Никто не видел, что случилось в ту ночь в храме, о чем говорили бог и сын бога, говорили ли они вообще хоть о чем-то; монастырь заснул мертвым сном, уснули и собаки, и кошки, и летучие мыши под крышами, и даже сова в лесу замолчала, забыв об охоте.

Наутро Эленеас вышел из-под сводов храма иным. Вернувшись в свою келью, он скинул рясу и оставил у порога сандалии, облачился в тунику и штаны, в которых приехал в монастырь, накинул на плечи плащ из шкуры выдры, опоясался мечом и уехал, ни с кем не попрощавшись. На память монастырю Бдящих Братьев остались лишь вырезанные им на досуге из дерева статуэтки удивительно искусной работы, да быстро высохшая водная дорожка от таза у стены до щита на другой стене; щит, впрочем, Эленеас забрал, оставив пустой крюк. Уехавшего до первого света княжеского сына видел лишь загулявший накануне и заснувший в канаве деревенский пьяница, которого разбудил топот копыт; но что ему было в зачесанных на левую сторону волосах и шальной счастливой улыбке на губах всадника?..

В родном замке княжеского сына встретил плач и звуки похоронной службы, и он узнал, что отныне – не наследник, но князь Церский и Тиаринский, правитель Центины. Отец умер тихо, во сне; могучий воин не нашел смерти в бою, но старческие хвори не успели его сломить. Умер так, как мечтали бы многие, и даже не успел заметить, что сына рядом с ним нет.

Многие мечтали породниться с Эленеасом и до того, как он унаследовал титул и владения отца, а после предложениям брака не стало числа: у каждого из соседей имелась дочь на выданье, каждый говорил о том, какие выгоды сулит объединение земель и усиление власти. Молодой князь мог выбирать не только разумом, но и сердцем, и потому не спешил, и девицы проливали слезы, а потом выходили замуж за других, навек теряя надежду взойти на брачное ложе с Золотым Князем.

Князь же больше интересовался войной, чем миром, и не спешил вступать в храм, надев на голову венок из жасмина и шиповника...

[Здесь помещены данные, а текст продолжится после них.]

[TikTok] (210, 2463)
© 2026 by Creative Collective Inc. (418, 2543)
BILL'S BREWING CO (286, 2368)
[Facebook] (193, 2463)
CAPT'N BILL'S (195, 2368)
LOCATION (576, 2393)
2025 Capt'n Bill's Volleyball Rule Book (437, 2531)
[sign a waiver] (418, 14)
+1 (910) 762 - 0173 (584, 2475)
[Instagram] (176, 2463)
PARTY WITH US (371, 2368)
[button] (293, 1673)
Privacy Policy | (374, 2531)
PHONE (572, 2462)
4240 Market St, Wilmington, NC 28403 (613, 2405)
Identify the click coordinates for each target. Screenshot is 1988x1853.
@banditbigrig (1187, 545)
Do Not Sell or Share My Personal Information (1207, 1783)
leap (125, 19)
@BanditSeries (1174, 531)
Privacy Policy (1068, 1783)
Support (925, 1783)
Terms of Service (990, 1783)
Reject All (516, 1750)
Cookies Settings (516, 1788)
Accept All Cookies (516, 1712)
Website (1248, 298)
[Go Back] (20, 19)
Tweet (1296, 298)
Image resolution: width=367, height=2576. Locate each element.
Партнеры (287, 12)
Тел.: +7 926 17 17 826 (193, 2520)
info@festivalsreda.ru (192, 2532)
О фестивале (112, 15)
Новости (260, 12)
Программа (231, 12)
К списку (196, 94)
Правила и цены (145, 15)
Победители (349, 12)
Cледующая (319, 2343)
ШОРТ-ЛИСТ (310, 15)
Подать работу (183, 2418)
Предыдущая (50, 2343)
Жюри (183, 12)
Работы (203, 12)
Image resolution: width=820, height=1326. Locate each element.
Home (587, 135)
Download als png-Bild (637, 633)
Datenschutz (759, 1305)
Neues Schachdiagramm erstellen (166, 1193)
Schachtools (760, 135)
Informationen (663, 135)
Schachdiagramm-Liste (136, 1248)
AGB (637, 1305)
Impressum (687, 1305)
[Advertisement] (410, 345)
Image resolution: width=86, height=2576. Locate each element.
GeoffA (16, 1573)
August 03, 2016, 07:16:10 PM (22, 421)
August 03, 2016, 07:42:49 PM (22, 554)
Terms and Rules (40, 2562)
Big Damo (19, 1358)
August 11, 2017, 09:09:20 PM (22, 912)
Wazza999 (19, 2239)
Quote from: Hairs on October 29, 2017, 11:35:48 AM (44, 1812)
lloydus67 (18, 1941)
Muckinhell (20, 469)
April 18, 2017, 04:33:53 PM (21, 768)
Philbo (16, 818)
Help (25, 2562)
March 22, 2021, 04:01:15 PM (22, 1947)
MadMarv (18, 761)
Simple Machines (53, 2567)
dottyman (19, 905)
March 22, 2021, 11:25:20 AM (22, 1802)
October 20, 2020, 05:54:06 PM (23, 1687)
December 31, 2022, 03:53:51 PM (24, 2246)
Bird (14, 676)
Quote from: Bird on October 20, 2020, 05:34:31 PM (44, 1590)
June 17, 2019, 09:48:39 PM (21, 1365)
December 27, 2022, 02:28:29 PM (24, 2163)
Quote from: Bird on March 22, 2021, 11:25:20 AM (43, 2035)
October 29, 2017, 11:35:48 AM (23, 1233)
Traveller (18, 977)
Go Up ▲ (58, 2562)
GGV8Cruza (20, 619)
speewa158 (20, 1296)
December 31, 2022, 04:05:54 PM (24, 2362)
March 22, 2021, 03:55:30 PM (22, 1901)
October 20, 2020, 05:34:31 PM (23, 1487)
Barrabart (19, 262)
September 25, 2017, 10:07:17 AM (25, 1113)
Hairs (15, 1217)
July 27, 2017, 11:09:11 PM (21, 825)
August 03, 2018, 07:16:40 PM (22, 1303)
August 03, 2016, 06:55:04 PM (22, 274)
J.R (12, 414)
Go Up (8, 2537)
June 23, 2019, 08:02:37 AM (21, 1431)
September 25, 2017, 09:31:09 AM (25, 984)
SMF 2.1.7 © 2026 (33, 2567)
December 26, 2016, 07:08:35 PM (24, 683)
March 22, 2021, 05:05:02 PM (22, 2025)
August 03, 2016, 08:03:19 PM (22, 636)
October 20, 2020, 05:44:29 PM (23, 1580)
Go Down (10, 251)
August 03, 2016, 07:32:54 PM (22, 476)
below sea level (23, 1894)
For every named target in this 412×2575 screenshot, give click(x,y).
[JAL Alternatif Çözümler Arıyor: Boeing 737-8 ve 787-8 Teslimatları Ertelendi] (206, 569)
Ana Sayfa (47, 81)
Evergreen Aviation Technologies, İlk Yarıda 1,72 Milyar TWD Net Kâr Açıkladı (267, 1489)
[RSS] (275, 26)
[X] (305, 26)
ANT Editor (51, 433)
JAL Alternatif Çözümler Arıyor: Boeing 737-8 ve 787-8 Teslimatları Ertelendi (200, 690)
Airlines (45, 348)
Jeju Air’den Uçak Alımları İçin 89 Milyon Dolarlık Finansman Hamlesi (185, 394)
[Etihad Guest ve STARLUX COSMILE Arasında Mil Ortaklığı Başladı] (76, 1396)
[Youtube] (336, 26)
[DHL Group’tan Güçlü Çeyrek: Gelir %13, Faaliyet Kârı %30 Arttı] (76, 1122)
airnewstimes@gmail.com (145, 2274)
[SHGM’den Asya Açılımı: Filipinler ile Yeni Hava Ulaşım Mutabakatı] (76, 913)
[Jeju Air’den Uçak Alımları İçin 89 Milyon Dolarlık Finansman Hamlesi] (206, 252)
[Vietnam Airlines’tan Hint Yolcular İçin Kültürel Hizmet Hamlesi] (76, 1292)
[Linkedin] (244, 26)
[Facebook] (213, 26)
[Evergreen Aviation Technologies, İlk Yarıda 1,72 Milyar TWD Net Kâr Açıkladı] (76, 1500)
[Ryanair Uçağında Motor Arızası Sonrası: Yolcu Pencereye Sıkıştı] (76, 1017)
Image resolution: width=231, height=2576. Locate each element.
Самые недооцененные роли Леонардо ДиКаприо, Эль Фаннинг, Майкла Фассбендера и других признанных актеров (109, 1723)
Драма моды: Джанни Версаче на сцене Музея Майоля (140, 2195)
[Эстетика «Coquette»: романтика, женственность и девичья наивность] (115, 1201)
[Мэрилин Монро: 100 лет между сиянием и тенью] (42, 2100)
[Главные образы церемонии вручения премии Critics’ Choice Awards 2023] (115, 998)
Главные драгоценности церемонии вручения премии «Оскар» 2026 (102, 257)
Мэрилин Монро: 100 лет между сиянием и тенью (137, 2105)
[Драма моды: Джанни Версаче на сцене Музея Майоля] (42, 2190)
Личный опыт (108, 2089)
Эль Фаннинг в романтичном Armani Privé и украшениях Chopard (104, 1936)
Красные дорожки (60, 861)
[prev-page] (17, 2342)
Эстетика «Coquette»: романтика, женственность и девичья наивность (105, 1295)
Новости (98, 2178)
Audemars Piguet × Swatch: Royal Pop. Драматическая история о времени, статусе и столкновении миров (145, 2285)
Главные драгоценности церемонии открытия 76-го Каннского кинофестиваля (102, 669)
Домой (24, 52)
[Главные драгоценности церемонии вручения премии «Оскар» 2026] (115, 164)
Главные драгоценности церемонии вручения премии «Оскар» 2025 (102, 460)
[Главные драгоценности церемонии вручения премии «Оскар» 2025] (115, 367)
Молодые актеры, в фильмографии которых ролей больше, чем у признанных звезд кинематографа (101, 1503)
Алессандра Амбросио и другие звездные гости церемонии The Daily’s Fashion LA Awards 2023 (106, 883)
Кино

Скоро, очень скоро и даже легко он объединил все девять земель Сеорской равнины, и выбран был старшим над князьями, и титулован королем, а патриарх возложил на его голову золотой обруч, назвал Объединителем и благословил. Объединение земель было выгодно всем, а прекращение междоусобиц – каждому, и вскоре княжества уже звались Сеорией. Но короля еще никто не называл Аллионом; он запрещал, ибо не выполнил обета, данного во младенчестве.

От цветущей Сеории до северных гор Неверна и южных гор Невельяна было еще далеко, слишком далеко.

4.

"Сперва десятки, а потом сотни вольных владений приходили под руку короля Сеории: кто – ради торговых выгод, кто – из страха перед могучим воинством; сумевшие объединить свои земли приносили вассальную клятву. Новая страна рождалась в беседах воинов и крови рыцарей, в союзах и битвах. Не всегда войско Сеории побеждало, но чаша весов удачи раз за разом склонялась на сторону молодого короля. На карте возникли новые земли – Мера и Скора, а следом за ними – и Эллона. Сто лет назад они были таким же шумным и вечно грызущимся между собой сборищем князей, каждый из которых считал себя родовитее и сильнее соседа, но нашлись те, кто взял их под свою руку, а они, в свой черед, пришли под руку короля Эленеаса.

Долго не покорялись южане, но и на них нашлась управа: не сила, но выгода. Племена агаров получили поддержку против варваров Южных пределов, и выбили их вон в пустыню; гордые керты готовы были бороться за каждую пядь своих степей, но король пришел к ним не с мечом, а с миром, и условия предложенного им договора были столь выгодны, что вождь назвал короля братом, старшим братом, и при всем народе обнял и дважды поцеловал его.

Король ступил на серый камень гор Невельяна, и понял, что половина клятвы выполнена...".

5.

Король Аллион отложил лист пергамента, усмехнулся. Этот летописец был не так велеречив, как прежний, но в том, что он писал, тоже не было жизни. Слова, слова, пустые красивые слова на выбеленном пергаменте, и не более того. Вино полилось в кубок, вспенилось – молодое кислое вино, которое так легко и быстро пьянит; но король не пьянел – ему просто нравился привкус лета на губах, послевкусие ночных рос и утренних туманов, пыльной дневной жары. Алое вино, серебряный кубок – король, хоть и взял себе на герб золотой клинок на белом поле, не любил золота и смирялся только с узким обручем на лбу.

Половина клятвы была выполнена, а половина жизни – прошла; юг покорен, настала пора обратить взор на север...

И он обратил бы, конечно, но была другая беда – аллары, племена, жившие вдоль всего побережья Фаирского моря, лазурно-синего, теплого и ласкового; увы, не такими были обитатели его берегов. Надменные мореходы не откликнулись ни на один призыв короля Сеории, ни разу не прислали посла, а отправленный в горы отряд был выставлен восвояси без переговоров. Короля Эленеаса тянуло на берег Фаирского моря, тянуло неистово и неумолимо, и он не знал, почему днем и ночью слышит зов. Аллары никогда не ударили бы в спину во время похода на север – северян они не любили так же сильно, как подданных Золотого Короля. Они вообще никого, кроме себя, не любили, но это не мешало им грабить и земли агаров, и земли литидов.

Королю снилось лазурное море, снились гордые корабли под белопенными парусами, похожие на него светловолосые мужчины и женщины. Он отменил уже запланированный поход на север и вместо этого с небольшим отрядом сам отправился в Алларские горы. Его пропустили.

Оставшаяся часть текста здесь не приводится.